グレゴールの妹は、兄として、家族としてだけではなく、彼を一人の人間として愛していたのではないかとこの物語の描写からは考えられる。
そしてそれはグレゴールもそうであったのではないだろうか。
家具をなくして自由に、という妹の提案は、グレゴールの押し込めていた感情を素直に出してほしい、という表れだったと考える。
グレゴールはそんな妹の気持ち並びに自分の気持ちを受け入れることができず、なんとかして家具が取り払われるのを避けようとした。
そのようなやり取りを目撃した父親は、混乱してグレゴールにリンゴを投げつけた。
娘を愛する父親にとって、家族の一員であるグレゴールに妹が惹かれることが受け入れられなかったのだろう。
そして父はグレゴールのことを拒絶した。
グレゴールは家具があればそれまでの家族と自分の関係は保つことができると考え、それに固執していたといえる。
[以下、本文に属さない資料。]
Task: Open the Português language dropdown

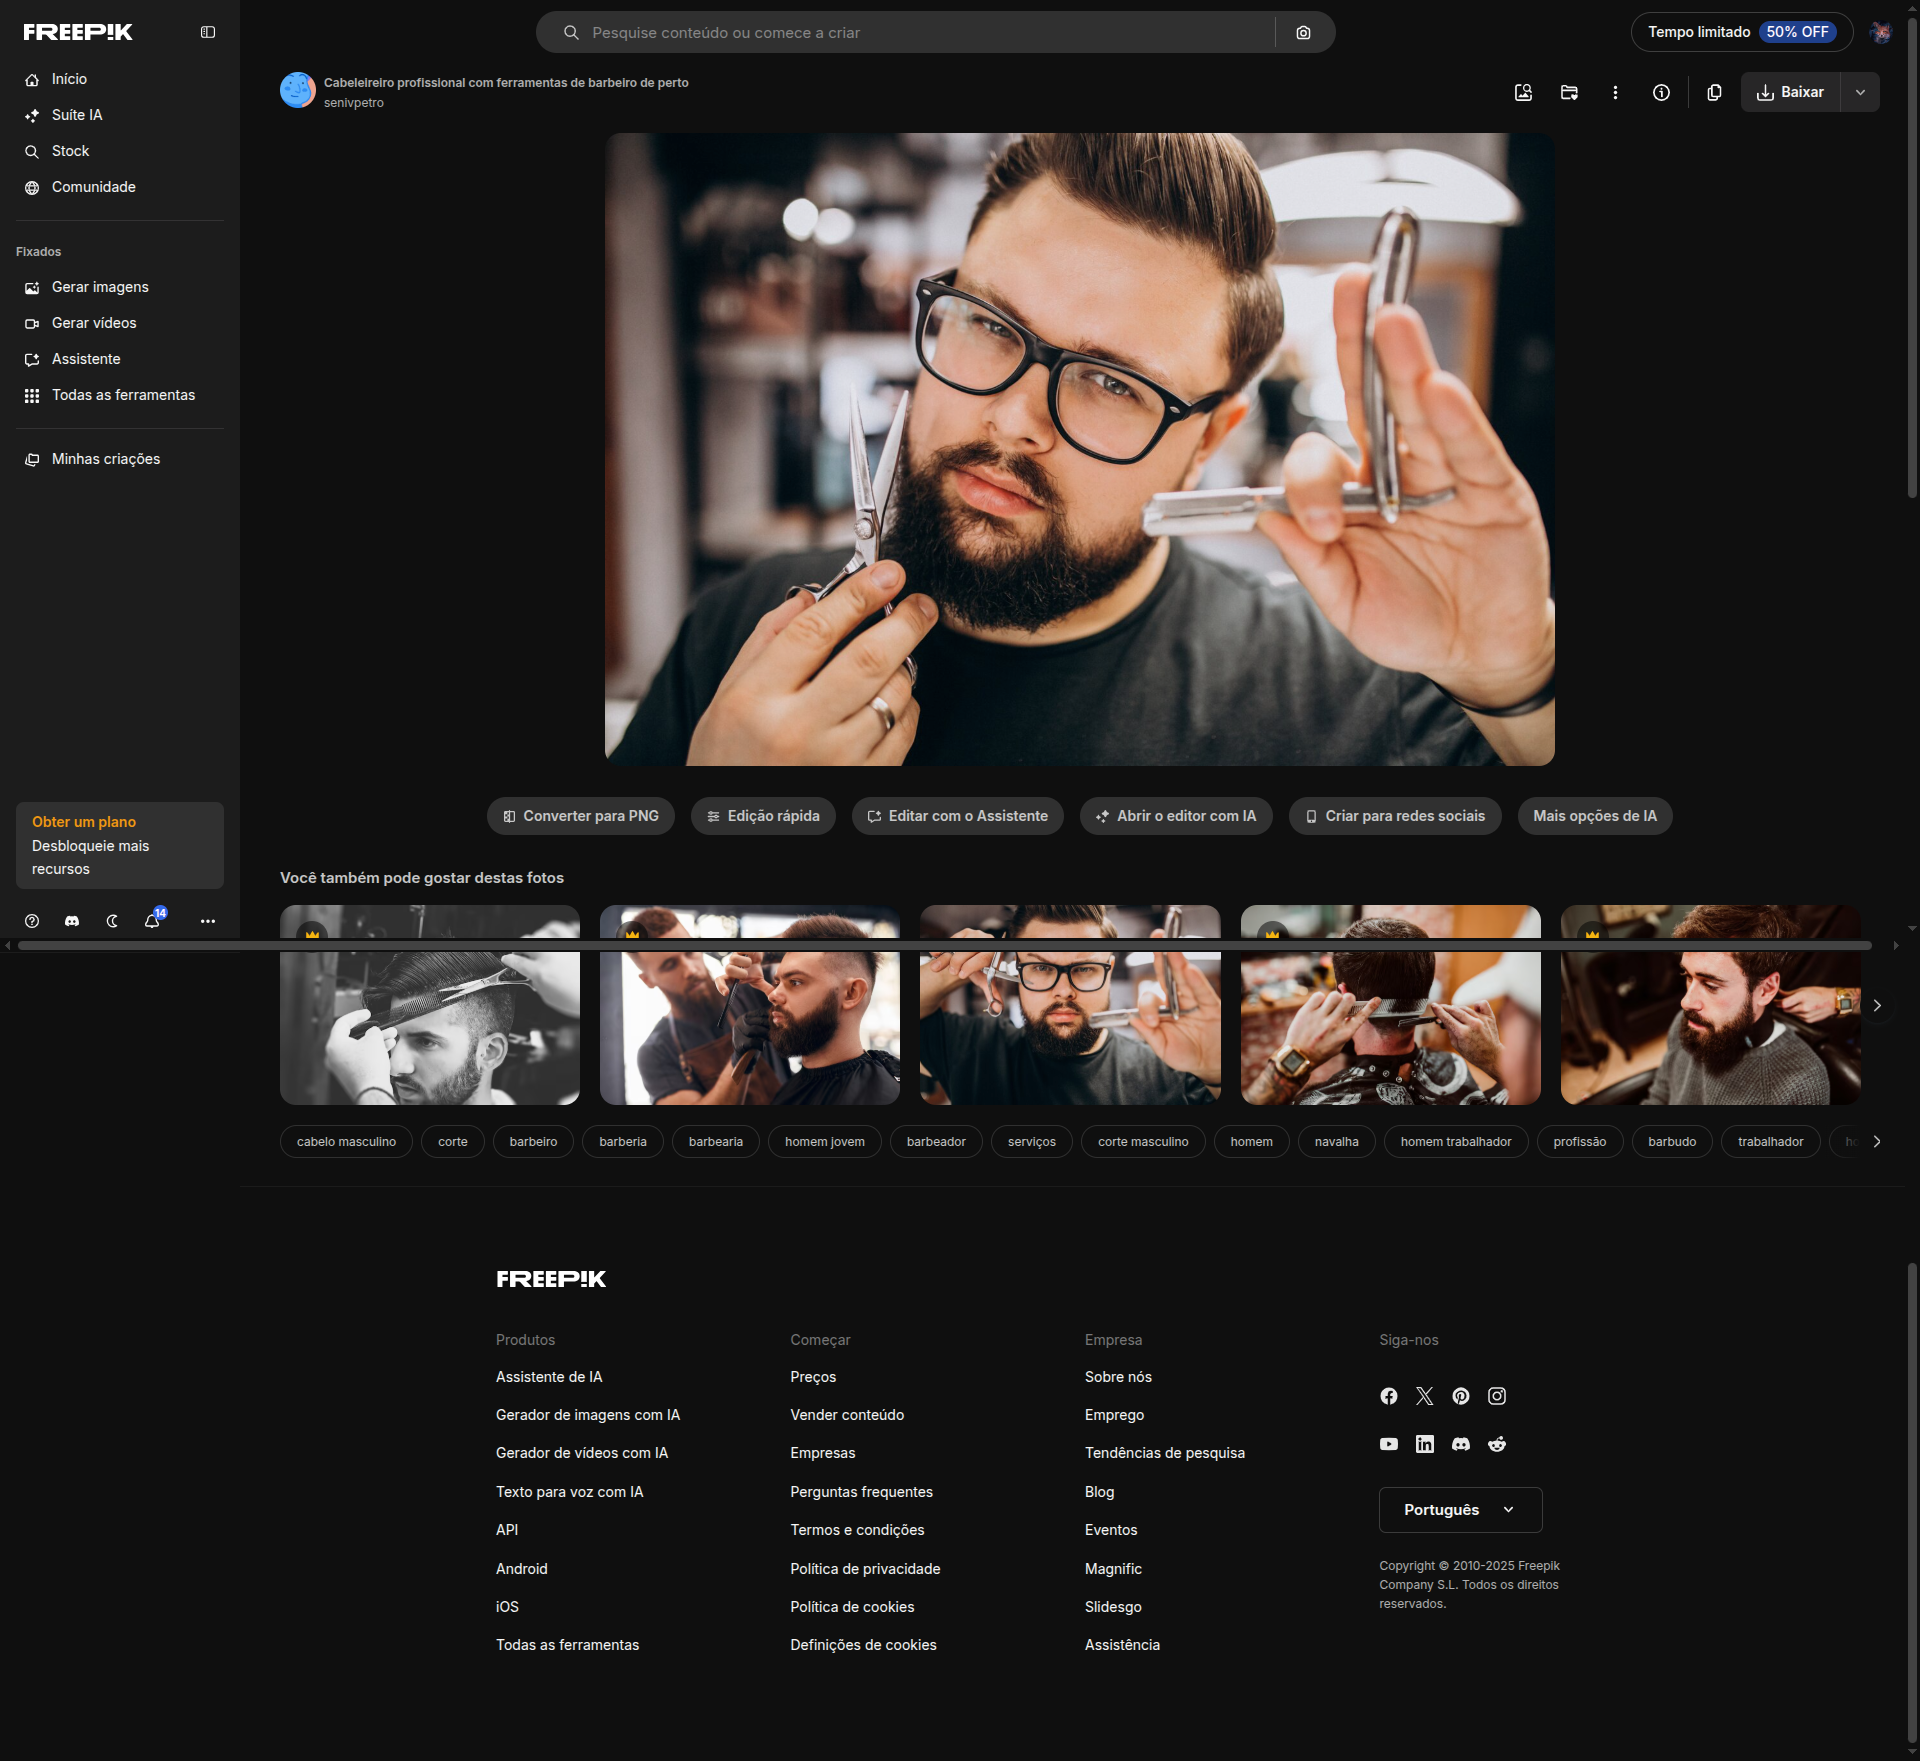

家具が撤去されたことによってその願望は打ち砕かれたが、ものがなくても家族や妹との新たな関係性を構築する機会が与えられたたともいえる。
妹並びに母親はそれを実践しようとしたのではないだろうか。
しかしグレゴールは、家具がないことはそれまでの家族との信頼関係が崩れ、修復不可能になると考えており、その考えから離れられず、現状を受け入れられなかったのではないかと考える。
グレゴールの父は、今まで通りのグレゴールとの関係も、彼らと新たな関係性を築くことも受け入れられなかった。
よってグレゴールは父を拒むことしかできなかった。このことを、グレゴールと父の関係の「死」といえると考える。